Recopiez à l'identique toutes les lignes des enregistrements ci-dessous, en laissant les images hors de votre réponse.

[Entrées de pointage sur documents et captures d'écran]

***

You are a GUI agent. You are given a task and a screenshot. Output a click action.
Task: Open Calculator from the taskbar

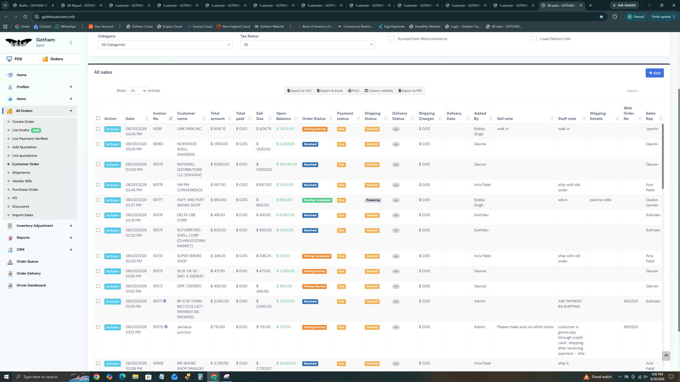[200, 377]
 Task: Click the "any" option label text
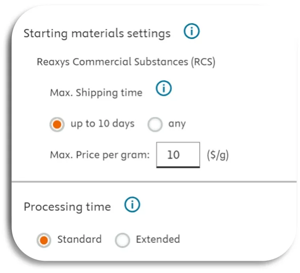tap(177, 124)
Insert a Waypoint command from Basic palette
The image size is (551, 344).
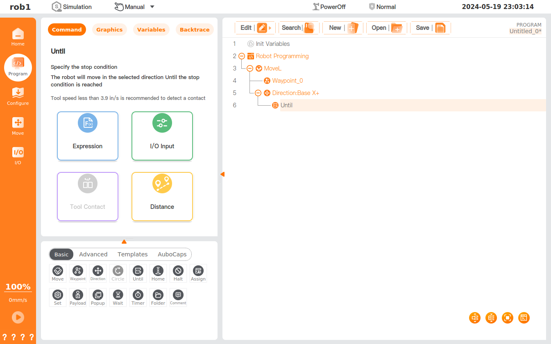tap(77, 273)
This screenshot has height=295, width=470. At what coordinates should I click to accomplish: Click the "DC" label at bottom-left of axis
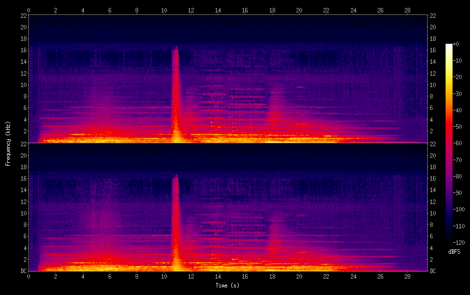pyautogui.click(x=23, y=271)
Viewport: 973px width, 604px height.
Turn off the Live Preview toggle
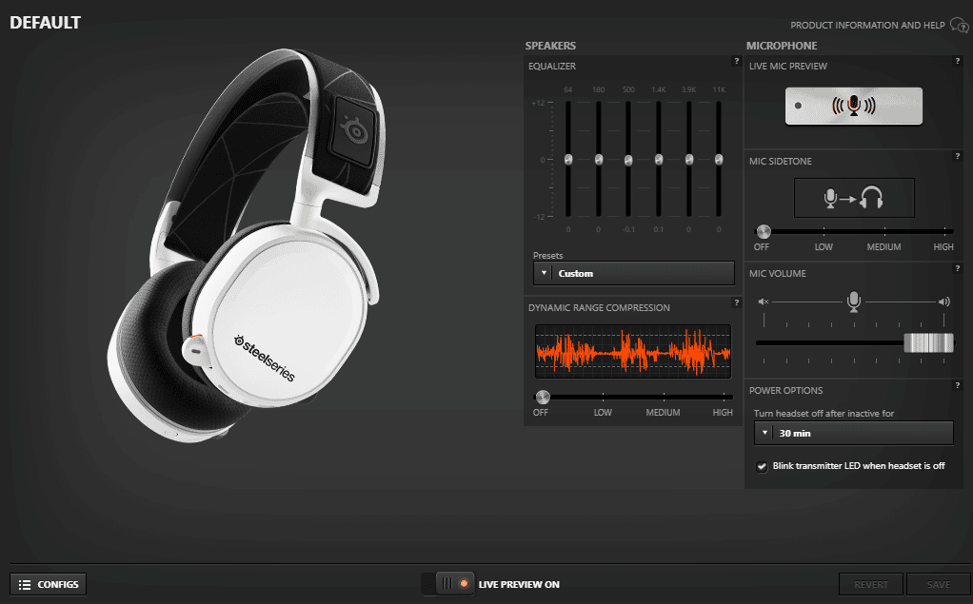pyautogui.click(x=447, y=583)
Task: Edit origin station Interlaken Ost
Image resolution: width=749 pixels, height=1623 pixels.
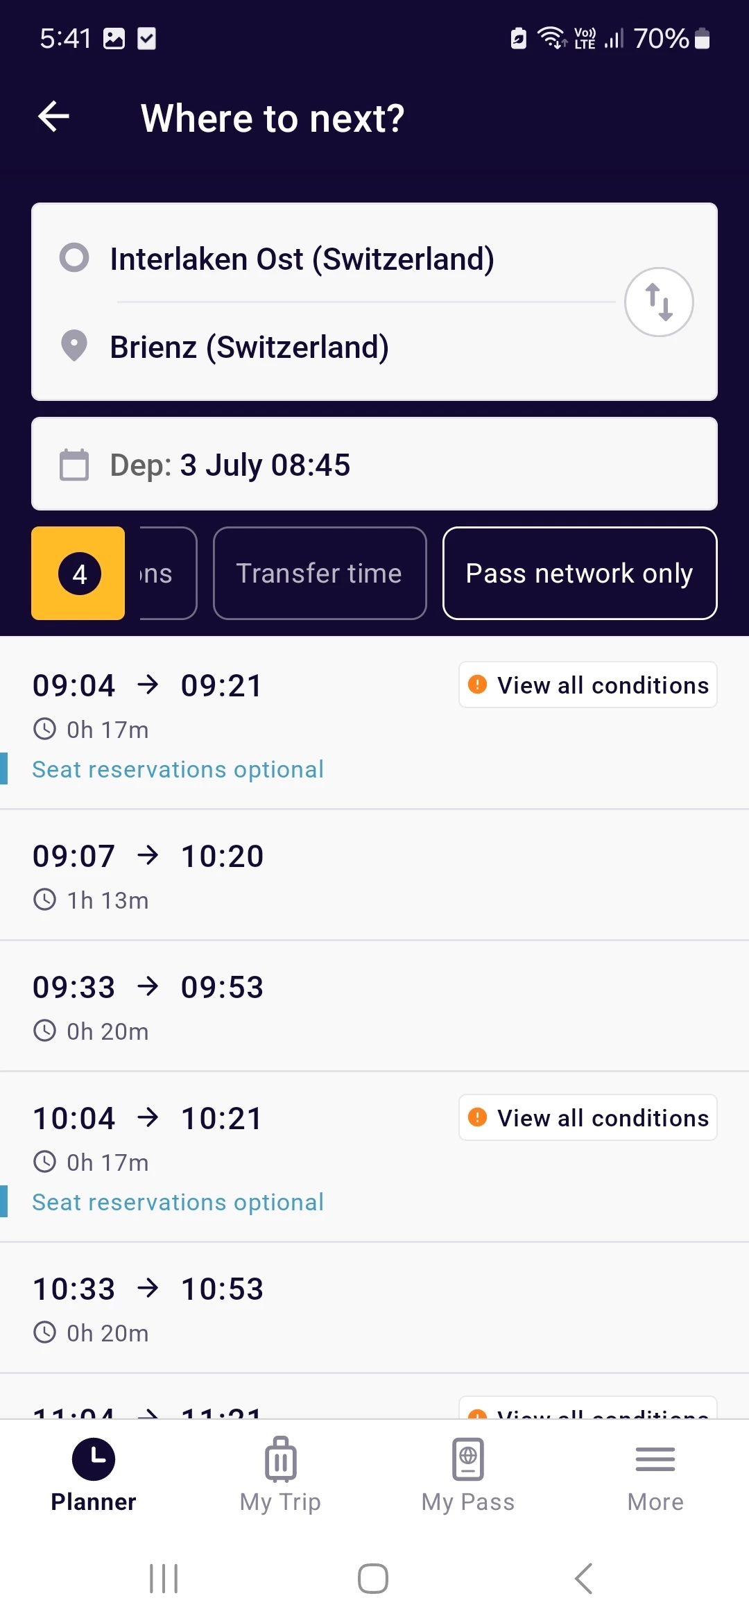Action: click(302, 259)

***

Réponse à la consigne:
You are a GUI agent. You are given a task and a screenshot. Output a click action.
Task: Open Calculator from the taskbar

[200, 377]
 Task: Click the "any" option label text
tap(177, 124)
Insert a Waypoint command from Basic palette
The image size is (551, 344).
tap(77, 273)
This screenshot has height=295, width=470. At what coordinates should I click to accomplish: Click the "DC" label at bottom-left of axis
pyautogui.click(x=23, y=271)
Viewport: 973px width, 604px height.
Turn off the Live Preview toggle
pyautogui.click(x=447, y=583)
Task: Edit origin station Interlaken Ost
Image resolution: width=749 pixels, height=1623 pixels.
Action: click(302, 259)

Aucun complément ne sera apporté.